考え出される’’桜花’’
戦中、開発された空の特攻兵器’’桜花’’ですが、初めて構想が提案されたのは終戦1年前の1944年5~6月頃と言われています。海軍軍人の大田正一大尉(最終階級)が航空技術廠長和田操中将に進言して開発がスタートしました。当時、すでに無人誘導のミサイルは極秘裏に行われており、その情報を知った大田大尉は現状はどんなもんなのか?ということで研究をしていた会社に概要を聞きに行きました。当時の技術ではまだまだ誘導装置の精度が悪く、使い物にならないと知った大田大尉が「それでは人間が誘導すればいいのではないか」というところから’’桜花’’の構想が芽吹いたのです。
その頃、ドイツではV1号という誘導ミサイルが開発されており、日本も負けじと研究開発が行われていました。そんな時に舞い込んできた大田大尉発案の有人ミサイル案は、問題とされていた低い命中精度という問題を解決できるものでした。旧日本軍は海上に浮かぶ戦艦や空母に対して一発必中させ、沈めていくことを目指していたので命中精度の低さは致命的だったのです。航空技術廠にいた技術者の三木忠直は、和田中将に相談されたことや大田大尉の熱意にも推されて研究に協力し始め、後に軍部から桜花の研究が認められると主担当者を任されます。その後、約半年ほどで実践投入されていきます。
「空」から「陸」へ
開発・使用された’’桜花’’ですが、運用の難しさからなかなか良い結果を出せず戦争は終結します。特攻機’’桜花’’の設計者である技術者三木忠直は、旧日本軍の組織命令にしろ特攻機の設計をしてしまったことや、それによってこれからという若者の未来を間接的に奪ってしまったことへの自責の念に苦しんでいた時、聖書に出会います。クリスチャンの母親と奥さんの勧めでキリスト教へ入信します。’’桜花’’に対する後悔の念を十字架のあがないに預け、三木は戦後を生きていきます。
三木は戦後、鉄道技術研究所で勤務し鉄道技術者として働きます。航空業界に行けば戦闘機、船舶業界に行けば軍艦、自動車業界に行けば戦車に携わるかもしれないと考え、これからは平和利用の機会が多いであろう鉄道業界に入ったといわれています。また戦後は陸海軍解体によって技術者達も様々な職に分断されて生活をしていました。そんな中、三木のように優秀な技術を持ちながらもそれを持て余しているのを見逃さなかったのが現在はJR各社に分かれている旧国鉄です。当時の鉄道は海外から見ると日本は遅れをとっていました。戦中、傀儡国家の満州で走らせた「特急あじあ号」は冷暖房を完備しているなど他国から見ても優れていた点もありましたが、速度に関しては120㎞/時前後であり欧米諸国の160㎞/時から大きく引き離されていました。戦後に関しても同様であり、そのためにも優秀な技術者が必要だったのです。

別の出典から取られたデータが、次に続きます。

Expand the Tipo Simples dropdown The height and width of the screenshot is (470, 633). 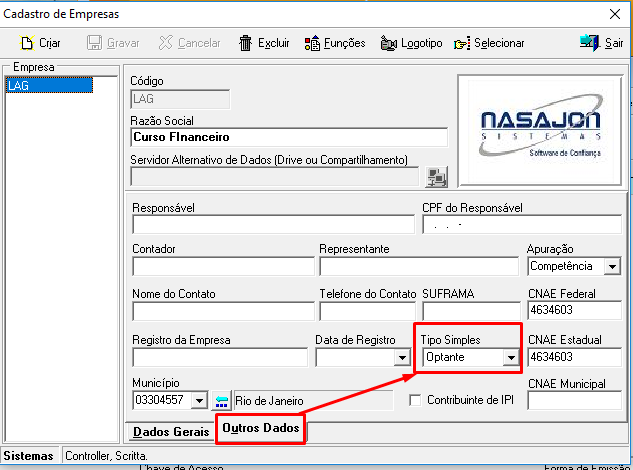click(510, 357)
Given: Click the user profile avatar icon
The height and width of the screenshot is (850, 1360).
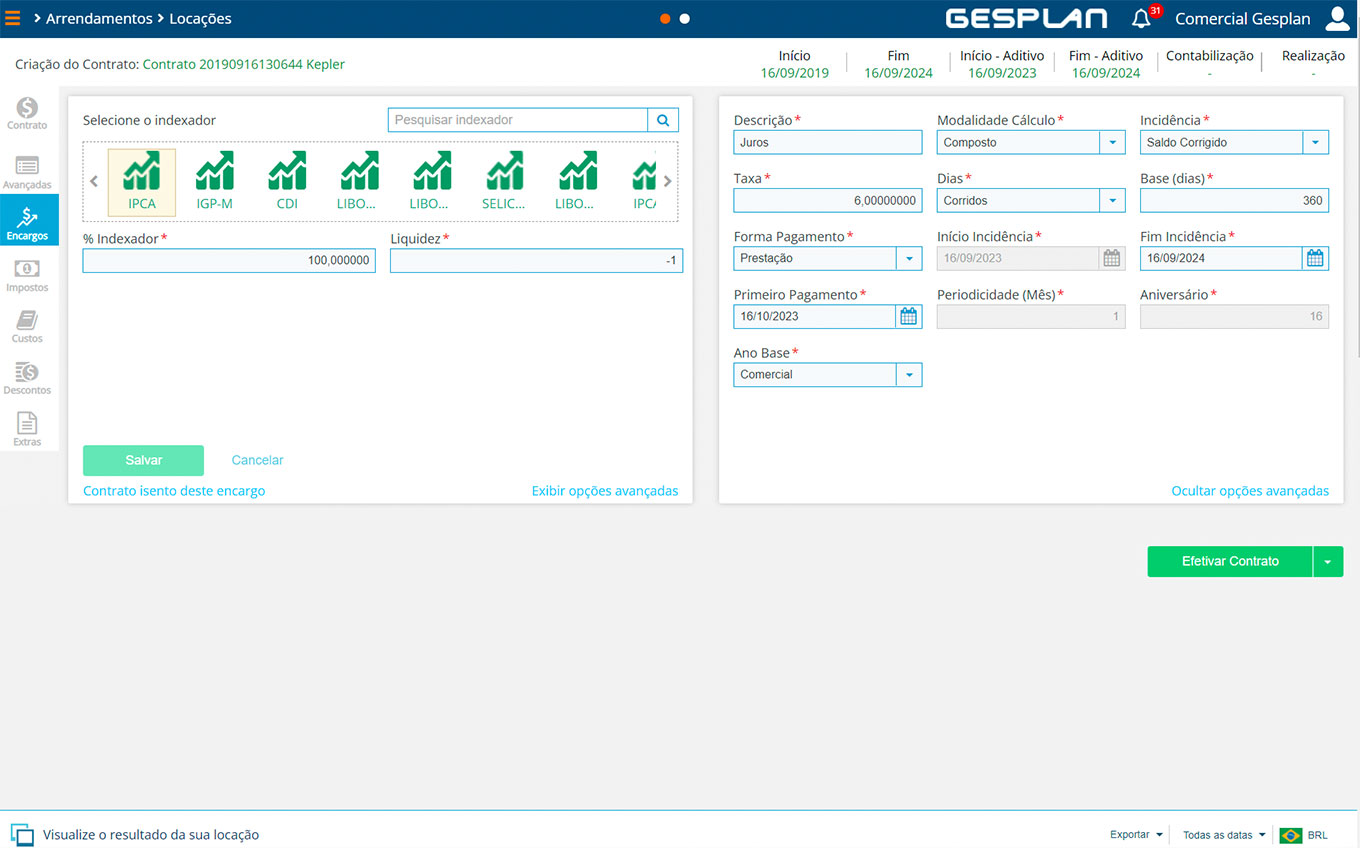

入るべくして入った鉄道業界で、1957年に「東京-大阪間三時間への可能性」という鉄道技術研究所創立50周年記念講演会で講演をします。そこで三木は「航空機のような流線形を電車にも取り入れる事で速度は大きく向上させることができる」という航空機に携わっていた技術者らしい意見で新幹線の可能性を表現しました。この意見を耳にした当時の国鉄総裁からもGOサインがあり、新幹線設計事業に三木は携わっていきます。そして出来上がったのが’’新幹線0系電車’’です。走行実験では最高時速は256㎞/時を記録し、それまでの日本の鉄道業界に大きな転機を与えました。それ以外でも現在新宿から小田原まで走るロマンスカーで知られる小田急電鉄の3000型車両の設計にも携わり、ロマンスカーというブランド発展の一翼を担いました。
その後、三木は2005年に96歳で他界されました。生前は新幹線開業から45年間、乗客の死亡事故が0の安全な新幹線を誇りに思っていたようです。技術というのは使い方次第で人を豊かにすることも、また逆のこともできるという事を改めて考えさせられます。